↓
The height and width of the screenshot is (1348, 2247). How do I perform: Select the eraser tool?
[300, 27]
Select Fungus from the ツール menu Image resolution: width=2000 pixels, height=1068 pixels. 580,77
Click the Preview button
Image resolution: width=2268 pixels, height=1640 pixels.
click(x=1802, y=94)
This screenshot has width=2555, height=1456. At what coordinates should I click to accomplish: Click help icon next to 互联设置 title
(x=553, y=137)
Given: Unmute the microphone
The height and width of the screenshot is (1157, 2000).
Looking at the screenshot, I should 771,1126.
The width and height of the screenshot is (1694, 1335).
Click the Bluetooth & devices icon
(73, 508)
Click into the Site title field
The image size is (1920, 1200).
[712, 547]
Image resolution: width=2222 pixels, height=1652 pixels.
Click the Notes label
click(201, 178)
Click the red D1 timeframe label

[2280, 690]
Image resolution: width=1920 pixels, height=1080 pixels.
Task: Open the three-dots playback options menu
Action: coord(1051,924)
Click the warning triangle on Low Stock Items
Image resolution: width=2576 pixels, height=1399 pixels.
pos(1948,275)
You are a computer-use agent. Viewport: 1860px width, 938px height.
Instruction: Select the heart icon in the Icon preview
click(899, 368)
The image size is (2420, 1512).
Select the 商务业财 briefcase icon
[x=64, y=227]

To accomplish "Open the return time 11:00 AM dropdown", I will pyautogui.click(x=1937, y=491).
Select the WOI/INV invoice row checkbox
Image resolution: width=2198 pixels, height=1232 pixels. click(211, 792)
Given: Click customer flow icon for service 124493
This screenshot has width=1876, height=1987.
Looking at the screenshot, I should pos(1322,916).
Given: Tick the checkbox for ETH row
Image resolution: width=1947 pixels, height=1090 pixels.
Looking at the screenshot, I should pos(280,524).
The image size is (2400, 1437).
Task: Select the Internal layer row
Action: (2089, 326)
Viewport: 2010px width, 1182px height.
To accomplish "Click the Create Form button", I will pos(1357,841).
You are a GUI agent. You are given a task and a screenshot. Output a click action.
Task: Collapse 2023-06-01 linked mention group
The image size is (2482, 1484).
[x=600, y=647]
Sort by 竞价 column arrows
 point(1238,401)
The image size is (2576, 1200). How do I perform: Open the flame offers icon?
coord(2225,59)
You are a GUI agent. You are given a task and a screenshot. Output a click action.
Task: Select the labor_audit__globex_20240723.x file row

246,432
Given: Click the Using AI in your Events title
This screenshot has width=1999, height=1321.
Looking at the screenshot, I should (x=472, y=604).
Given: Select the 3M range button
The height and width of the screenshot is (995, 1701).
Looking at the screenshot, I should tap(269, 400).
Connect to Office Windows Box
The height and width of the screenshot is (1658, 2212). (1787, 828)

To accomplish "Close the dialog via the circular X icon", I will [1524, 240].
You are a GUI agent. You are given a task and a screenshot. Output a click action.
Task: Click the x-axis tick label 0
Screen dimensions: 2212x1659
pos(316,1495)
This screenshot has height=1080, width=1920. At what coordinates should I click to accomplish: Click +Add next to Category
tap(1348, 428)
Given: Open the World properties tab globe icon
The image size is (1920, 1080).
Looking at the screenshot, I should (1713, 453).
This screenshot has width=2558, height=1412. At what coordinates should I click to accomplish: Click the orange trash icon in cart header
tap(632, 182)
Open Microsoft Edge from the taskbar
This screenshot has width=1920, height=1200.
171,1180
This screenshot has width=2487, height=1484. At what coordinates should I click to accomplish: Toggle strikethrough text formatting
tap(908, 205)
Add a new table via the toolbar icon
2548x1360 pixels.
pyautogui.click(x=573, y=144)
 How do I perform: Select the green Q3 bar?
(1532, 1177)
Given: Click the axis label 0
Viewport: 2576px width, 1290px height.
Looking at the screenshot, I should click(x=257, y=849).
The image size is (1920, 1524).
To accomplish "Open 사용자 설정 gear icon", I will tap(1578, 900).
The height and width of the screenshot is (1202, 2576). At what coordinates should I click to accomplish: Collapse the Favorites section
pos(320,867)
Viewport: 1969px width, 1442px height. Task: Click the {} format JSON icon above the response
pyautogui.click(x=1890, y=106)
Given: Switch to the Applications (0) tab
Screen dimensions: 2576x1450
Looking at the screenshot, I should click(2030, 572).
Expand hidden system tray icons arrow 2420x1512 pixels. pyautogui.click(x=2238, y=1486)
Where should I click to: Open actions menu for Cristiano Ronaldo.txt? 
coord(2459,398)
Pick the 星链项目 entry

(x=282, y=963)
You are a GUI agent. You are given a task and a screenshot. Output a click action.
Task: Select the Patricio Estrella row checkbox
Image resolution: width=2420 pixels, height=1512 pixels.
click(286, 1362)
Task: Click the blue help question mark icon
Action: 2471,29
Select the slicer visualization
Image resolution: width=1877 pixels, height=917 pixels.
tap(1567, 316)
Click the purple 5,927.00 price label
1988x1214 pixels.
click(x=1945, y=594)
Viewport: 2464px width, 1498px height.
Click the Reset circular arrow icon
↑
EXERCISE DETAILS => The material above must be returned word for word, complete.

EXPECTED OUTPUT =>
The height and width of the screenshot is (1348, 2247). How do I perform: Select the eraser tool?
[300, 27]
Select Fungus from the ツール menu Image resolution: width=2000 pixels, height=1068 pixels. 580,77
Click the Preview button
Image resolution: width=2268 pixels, height=1640 pixels.
click(x=1802, y=94)
This screenshot has width=2555, height=1456. At what coordinates should I click to accomplish: Click help icon next to 互联设置 title
(x=553, y=137)
Given: Unmute the microphone
The height and width of the screenshot is (1157, 2000).
Looking at the screenshot, I should 771,1126.
The width and height of the screenshot is (1694, 1335).
Click the Bluetooth & devices icon
(73, 508)
Click into the Site title field
The image size is (1920, 1200).
[712, 547]
Image resolution: width=2222 pixels, height=1652 pixels.
Click the Notes label
click(201, 178)
Click the red D1 timeframe label

[2280, 690]
Image resolution: width=1920 pixels, height=1080 pixels.
Task: Open the three-dots playback options menu
Action: coord(1051,924)
Click the warning triangle on Low Stock Items
Image resolution: width=2576 pixels, height=1399 pixels.
pos(1948,275)
You are a computer-use agent. Viewport: 1860px width, 938px height.
Instruction: Select the heart icon in the Icon preview
click(899, 368)
The image size is (2420, 1512).
Select the 商务业财 briefcase icon
[x=64, y=227]

To accomplish "Open the return time 11:00 AM dropdown", I will pyautogui.click(x=1937, y=491).
Select the WOI/INV invoice row checkbox
Image resolution: width=2198 pixels, height=1232 pixels. click(211, 792)
Given: Click customer flow icon for service 124493
This screenshot has width=1876, height=1987.
Looking at the screenshot, I should pos(1322,916).
Given: Tick the checkbox for ETH row
Image resolution: width=1947 pixels, height=1090 pixels.
Looking at the screenshot, I should pos(280,524).
The image size is (2400, 1437).
Task: Select the Internal layer row
Action: (2089, 326)
Viewport: 2010px width, 1182px height.
To accomplish "Click the Create Form button", I will pos(1357,841).
You are a GUI agent. You are given a task and a screenshot. Output a click action.
Task: Collapse 2023-06-01 linked mention group
The image size is (2482, 1484).
[x=600, y=647]
Sort by 竞价 column arrows
 point(1238,401)
The image size is (2576, 1200). How do I perform: Open the flame offers icon?
coord(2225,59)
You are a GUI agent. You are given a task and a screenshot. Output a click action.
Task: Select the labor_audit__globex_20240723.x file row

246,432
Given: Click the Using AI in your Events title
This screenshot has width=1999, height=1321.
Looking at the screenshot, I should (x=472, y=604).
Given: Select the 3M range button
The height and width of the screenshot is (995, 1701).
Looking at the screenshot, I should tap(269, 400).
Connect to Office Windows Box
The height and width of the screenshot is (1658, 2212). (1787, 828)

To accomplish "Close the dialog via the circular X icon", I will [1524, 240].
You are a GUI agent. You are given a task and a screenshot. Output a click action.
Task: Click the x-axis tick label 0
Screen dimensions: 2212x1659
pos(316,1495)
This screenshot has height=1080, width=1920. At what coordinates should I click to accomplish: Click +Add next to Category
tap(1348, 428)
Given: Open the World properties tab globe icon
The image size is (1920, 1080).
Looking at the screenshot, I should (1713, 453).
This screenshot has width=2558, height=1412. At what coordinates should I click to accomplish: Click the orange trash icon in cart header
tap(632, 182)
Open Microsoft Edge from the taskbar
This screenshot has width=1920, height=1200.
171,1180
This screenshot has width=2487, height=1484. At what coordinates should I click to accomplish: Toggle strikethrough text formatting
tap(908, 205)
Add a new table via the toolbar icon
2548x1360 pixels.
pyautogui.click(x=573, y=144)
 How do I perform: Select the green Q3 bar?
(1532, 1177)
Given: Click the axis label 0
Viewport: 2576px width, 1290px height.
Looking at the screenshot, I should click(x=257, y=849).
The image size is (1920, 1524).
To accomplish "Open 사용자 설정 gear icon", I will tap(1578, 900).
The height and width of the screenshot is (1202, 2576). At what coordinates should I click to accomplish: Collapse the Favorites section
pos(320,867)
Viewport: 1969px width, 1442px height. Task: Click the {} format JSON icon above the response
pyautogui.click(x=1890, y=106)
Given: Switch to the Applications (0) tab
Screen dimensions: 2576x1450
Looking at the screenshot, I should click(2030, 572).
Expand hidden system tray icons arrow 2420x1512 pixels. pyautogui.click(x=2238, y=1486)
Where should I click to: Open actions menu for Cristiano Ronaldo.txt? 
coord(2459,398)
Pick the 星链项目 entry

(x=282, y=963)
You are a GUI agent. You are given a task and a screenshot. Output a click action.
Task: Select the Patricio Estrella row checkbox
Image resolution: width=2420 pixels, height=1512 pixels.
click(286, 1362)
Task: Click the blue help question mark icon
Action: 2471,29
Select the slicer visualization
Image resolution: width=1877 pixels, height=917 pixels.
tap(1567, 316)
Click the purple 5,927.00 price label
1988x1214 pixels.
click(x=1945, y=594)
Viewport: 2464px width, 1498px height.
Click the Reset circular arrow icon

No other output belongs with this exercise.